I3MediumServicePtr medium_p = context_.Get<I3MediumServicePtr>();
// medium_p == false,  if retrieval failed.

I3RandomServicePtr rng_p = context_.Get<I3RandomServicePtr>();
// rng_p == false,  if retrieval failed.

I3Context::Put()

The big difference between I3Frame’s Put and I3Context’s Put is that with the I3Frame, one doesn’t have to pay attention to the type of the object at the time that one Puts it into the frame. With the I3Context, however, one is normally Putting a newly-created service, and one has to Put that service as its base type. That is, if you have just created a LaggedFibonacciRandomService, you must Put it as an I3RandomService, if client modules will be accessing it as an I3RandomService:

LaggedFibonacciRandomServicePtr fib_p(new LaggedFibonacciRandomService);
fib_p->initialize();
context_.Put<I3RandomService>(fib_p);

The example above assumes that I3RandomService has some default name.

Example: A random number service

The pattern I3Context follows helps keep modules ignorant of exactly what types of services they are using. For instance, one might want to run simulations with various different random number generators: you don’t want to have to recompile when you switch generators, and if you want to run others’ modules with your random number generator, you don’t want to have to hunt through other people’s code and remove/replace all the generators by hand.

Therefore one requires some single interface that all random number generators provide. This interface is specified in an /abstract base class/. Each particular kind of random number generator implements this base interface (that is, it provides implementations of the base classes’ pure virtual functions). Modules that use these random number “services” can remain ignorant of exactly what kind of random number service they are using because, # They only use the base class’ interface. # The icetray framework takes care of creating these random number services and putting them where modules can get them.

We’ll take a family of random number generators, each of which must supply random doubles and be seedable with an int. The base class specifies what any derived class must be able to do:

class RandomNumberService
{
protected:

   RandomNumberService();
   virtual ~RandomNumberService() = 0;

public:

   virtual double Rand()    = 0;
   virtual void   Seed(int) = 0;
};

Derived classes implement those pure virtual functions (the ones followed by = 0). Here is one that uses UNIX’s built in rand() function:

class UnixRandService : public RandomNumberService
{

public:
  UnixRandService() { }
  ~UnixRandService() { }

  double Rand()      { return std::rand(); }
  void   Seed(int i) { seed(i);            }
};

This one isn’t random at all, but it illustrates how the derived classes “hide” behind the base class interface:

// this one isn't all that random
class SequentialNumberService : public RandomNumberService
{
  double d;

public:
  SequentialNumberService() { }
  ~SequentialNumberService() { }

  double Rand()      { d += 1.1; return d; }
  void   Seed(int i) { d = i * 1.1;       }
};

And so on. One could implement as many of these random number service derived classes as one likes. The code of the classes that use them don’t know and don’t care how many random number services exist; they only know (and must only know) that one is available. This is what “object-oriented” is all about.

Some records:

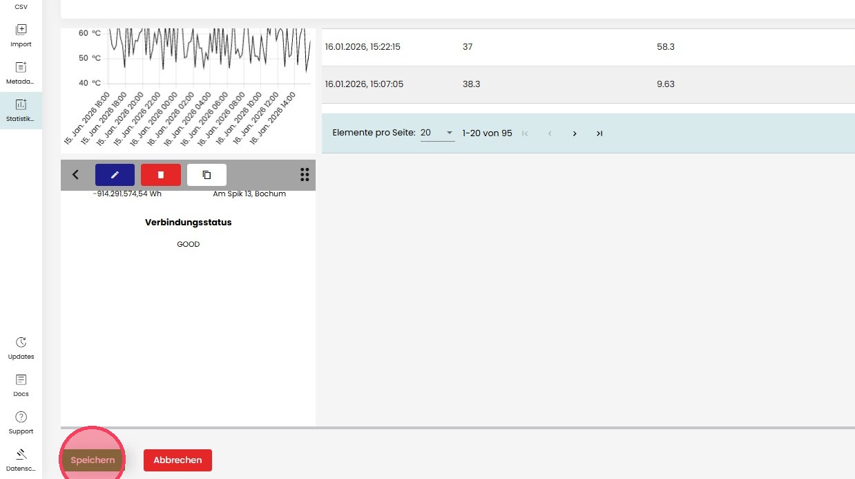This screenshot has width=855, height=479.
Task: Open the Docs sidebar item
Action: (x=21, y=386)
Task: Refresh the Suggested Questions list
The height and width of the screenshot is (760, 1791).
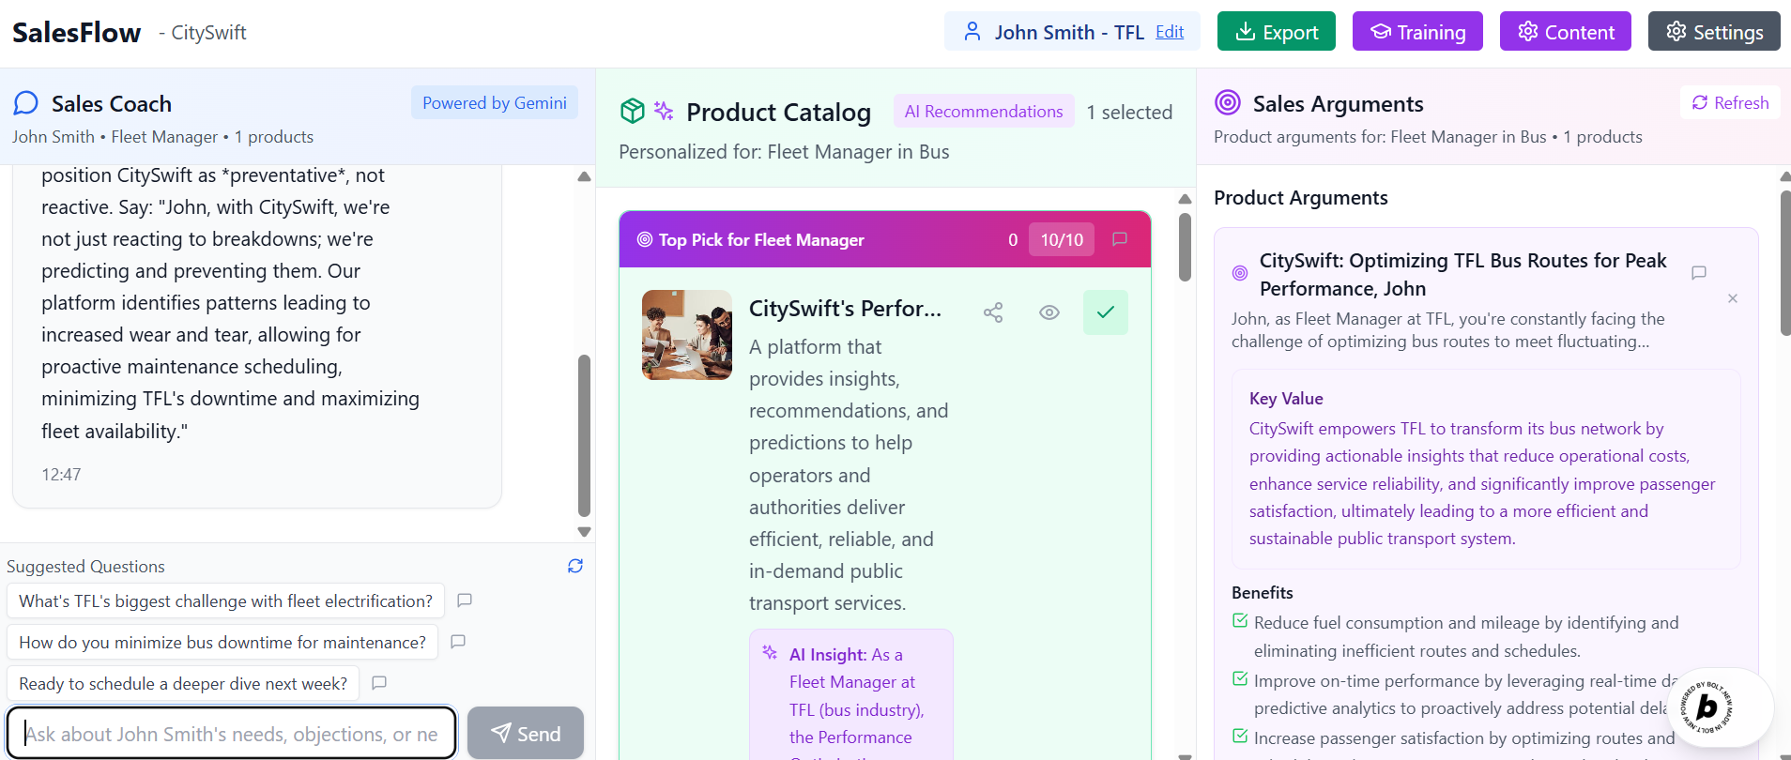Action: click(574, 566)
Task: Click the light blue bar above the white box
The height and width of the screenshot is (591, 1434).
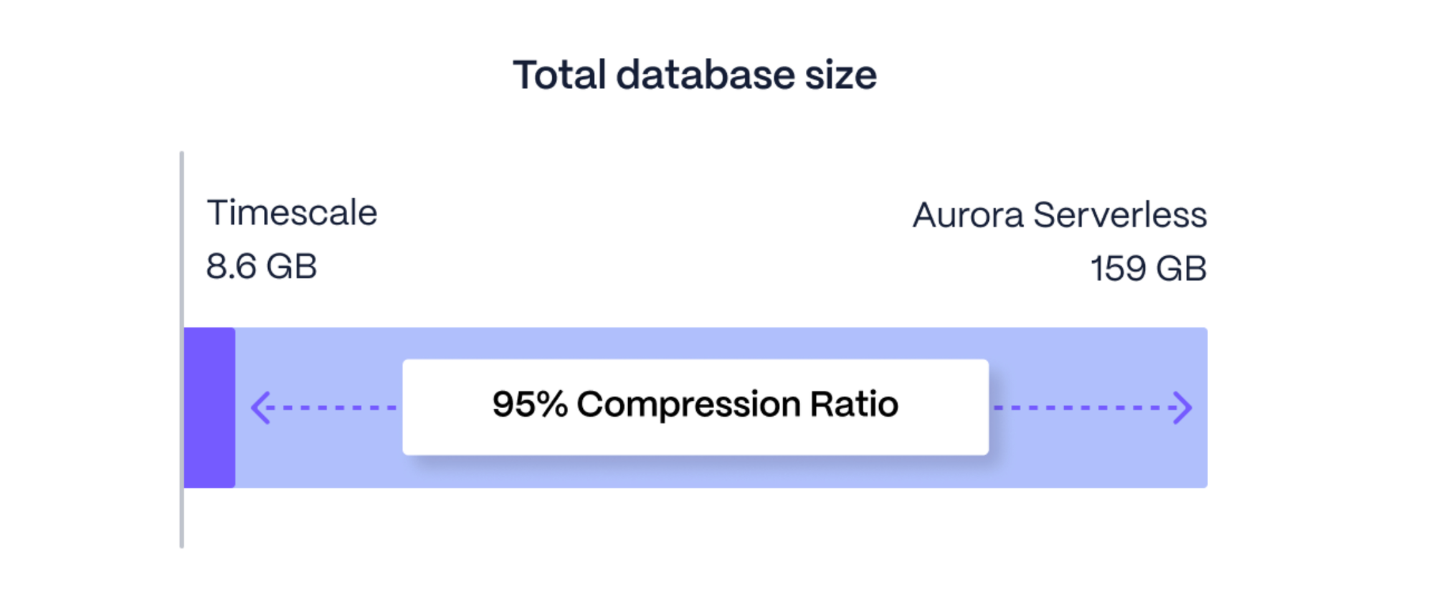Action: pyautogui.click(x=695, y=343)
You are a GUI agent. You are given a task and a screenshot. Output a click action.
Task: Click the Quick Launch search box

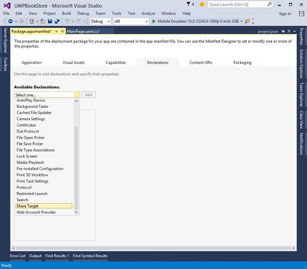[235, 4]
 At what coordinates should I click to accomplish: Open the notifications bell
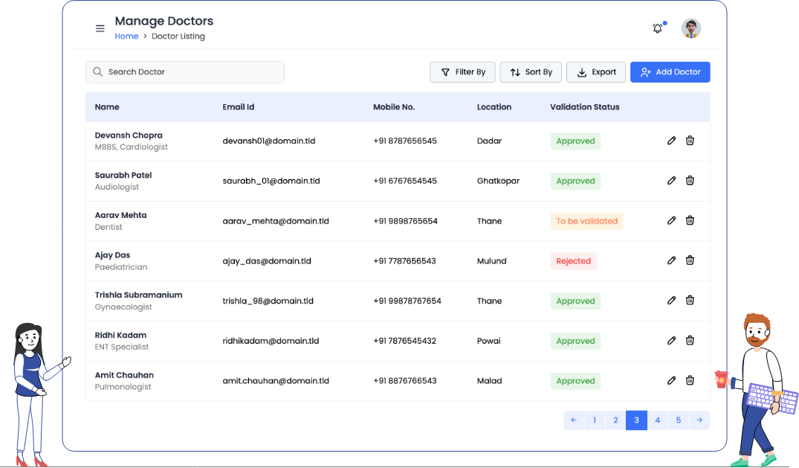tap(658, 28)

== Given exercise ==
Write the next part of the passage on I3Context services, starting after its final sentence. The material is not required.

== Task response ==
The steering file instructs the framework to install a UnixRandService object at the name “rand”:

tray.AddService("UnixRandServiceFactory", "rand")(
     ("InstallAs", "rand"),
     ("Seed", 10101)
     )

And modules looking for this random service access it via its name and base class, not derived type. It looks like this:

void
MyModule::Physics(I3FramePtr frame)
{
  RandomNumberService &randoms = context_.Get<RandomNumberService>("rand");

  cout << "Next random number is " << randoms.Rand() << "!\n";
}

and not:

void
MyModule::Physics(I3FramePtr frame)
{
  UnixRandService &randoms = context_.Get<UnixRandService>("rand");

  cout << "Next random number is " << randoms.Rand() << "!\n";
}

Why? Again, the goal is to keep modules blissfully ignorant of the real derived types of the services they use. This makes it possible to experiment with different random number generators without modifying or recompiling any code.

For instance, one can switch the UnixRandService for the SequentialNumberService in the steering file:

tray.AddService("SequentialNumberService", "rand")(
     ("InstallAs", "rand"),
     ("Seed", 10101)
     )

And MyModule will run without recompilation, without relinking.